Task requirements =>
a. In the debate excerpt, which amendment does Baroness Cox say bears her name?
b. Retype the passage of the debate excerpt between "A short word" and "the national debt.", inclusive.

Document =>
A short word on the general principle: some people may argue that the state should not be in the business of cutting budgets to state schools to pay profits to private promoters. However, profit is not essentially different from interest in education expenditure, for every pound of capital which the private sector provides is a pound which the state does not have to provide. That is an extremely important point, where the state is already much over-borrowed and there is a consequent squeeze on public expenditure which is likely to last for many years to come. Private sector capital saves the state the interest it would otherwise have to pay on its borrowings through the issue of gilts and the increase of servicing charges on the national debt.

If the notion of profit still offends some sensibilities, it is worth stressing that there is no real distinction between profit-seeking delivery of public services and rent-seeking public officials doing the same thing at a cost to the PSBR, as I have just indicated. By different routes, they each receive the rewards of their efforts and labour.

However, it is worth pointing out also that the amendments would additionally ease the path of voluntary bodies such as denominational or secular educational trusts which do not seek a cash dividend but would use their surpluses for other purposes. There is no reason why a private promoter should not be allowed to enter the field, and presumably Clause 46 provides for that. But they will not necessarily do so; and, in my view, are not likely to be the biggest players. The main aim which we have been pursuing in the whole series of amendments is to ease the process of bringing new schools into the state system and to encourage the plurality and choice which the Government say they desire. I support the amendment.

7 p.m.

Baroness Cox

I speak briefly especially in favour of Amendment No. 250, which bears my name. I feel strongly about it because it addresses the surplus places argument which has been used up to now to inhibit the development and funding of new schools. That is an entirely unacceptable argument because many of the surplus places in the local authority schools are not only a result of the demographic trends which have caused the 1.5 million empty places, about which we have already heard, but also many of them have been caused by parents who have voted with their children's feet. They have gone to those schools which are now trying to opt into grant-maintained status. Those are new schools which manifestly meet parents' wishes. They have been set up at great cost and sacrifice, they have been denied funding up to now and their continuation may well be jeopardised as a result of that. I know that many of them are likely to go under soon unless they can obtain funding. They are falling over the trip-wire of the surplus places argument, precisely because they have created the surplus places inadvertently because they are meeting parental wishes.

(Stored data entries)
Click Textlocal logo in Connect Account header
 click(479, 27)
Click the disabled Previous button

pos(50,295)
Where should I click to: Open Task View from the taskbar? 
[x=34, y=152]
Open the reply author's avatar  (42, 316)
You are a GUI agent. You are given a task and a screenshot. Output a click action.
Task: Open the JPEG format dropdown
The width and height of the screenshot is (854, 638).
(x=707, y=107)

...

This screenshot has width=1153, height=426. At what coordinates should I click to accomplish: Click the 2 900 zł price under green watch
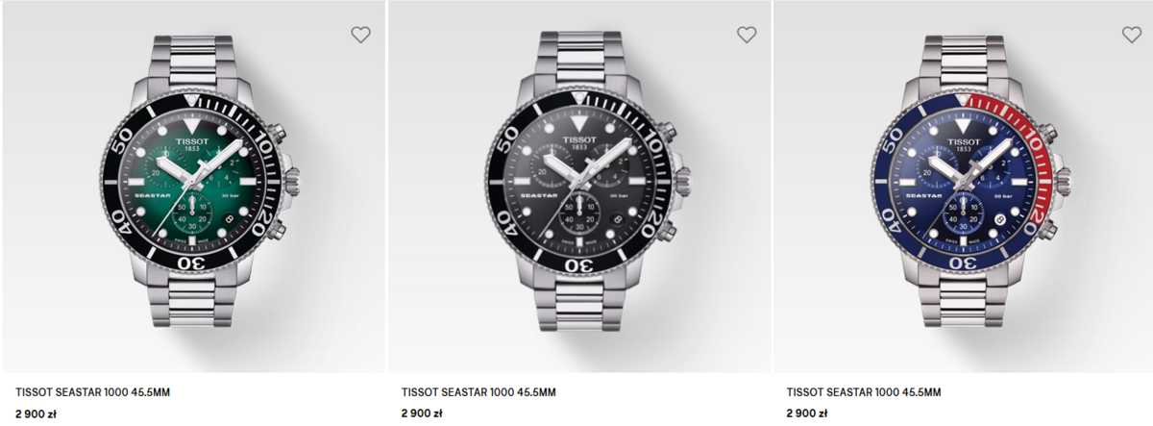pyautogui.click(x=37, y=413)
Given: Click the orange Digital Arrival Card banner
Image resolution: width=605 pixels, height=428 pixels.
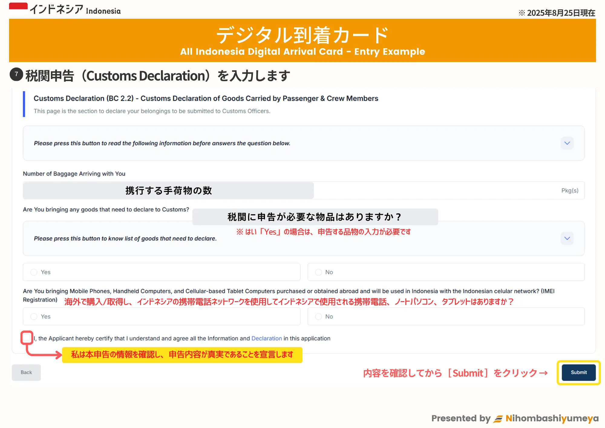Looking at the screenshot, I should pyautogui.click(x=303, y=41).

---

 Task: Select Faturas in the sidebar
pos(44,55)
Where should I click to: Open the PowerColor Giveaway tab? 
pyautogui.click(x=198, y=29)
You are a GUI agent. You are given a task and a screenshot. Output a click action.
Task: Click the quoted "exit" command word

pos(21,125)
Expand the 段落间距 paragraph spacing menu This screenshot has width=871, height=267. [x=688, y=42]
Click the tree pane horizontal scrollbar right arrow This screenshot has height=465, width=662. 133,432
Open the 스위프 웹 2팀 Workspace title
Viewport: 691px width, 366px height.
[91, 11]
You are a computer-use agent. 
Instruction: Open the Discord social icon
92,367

Task-by-task answers =>
a. Amendment No. 250.

b.
A short word on the general principle: some people may argue that the state should not be in the business of cutting budgets to state schools to pay profits to private promoters. However, profit is not essentially different from interest in education expenditure, for every pound of capital which the private sector provides is a pound which the state does not have to provide. That is an extremely important point, where the state is already much over-borrowed and there is a consequent squeeze on public expenditure which is likely to last for many years to come. Private sector capital saves the state the interest it would otherwise have to pay on its borrowings through the issue of gilts and the increase of servicing charges on the national debt.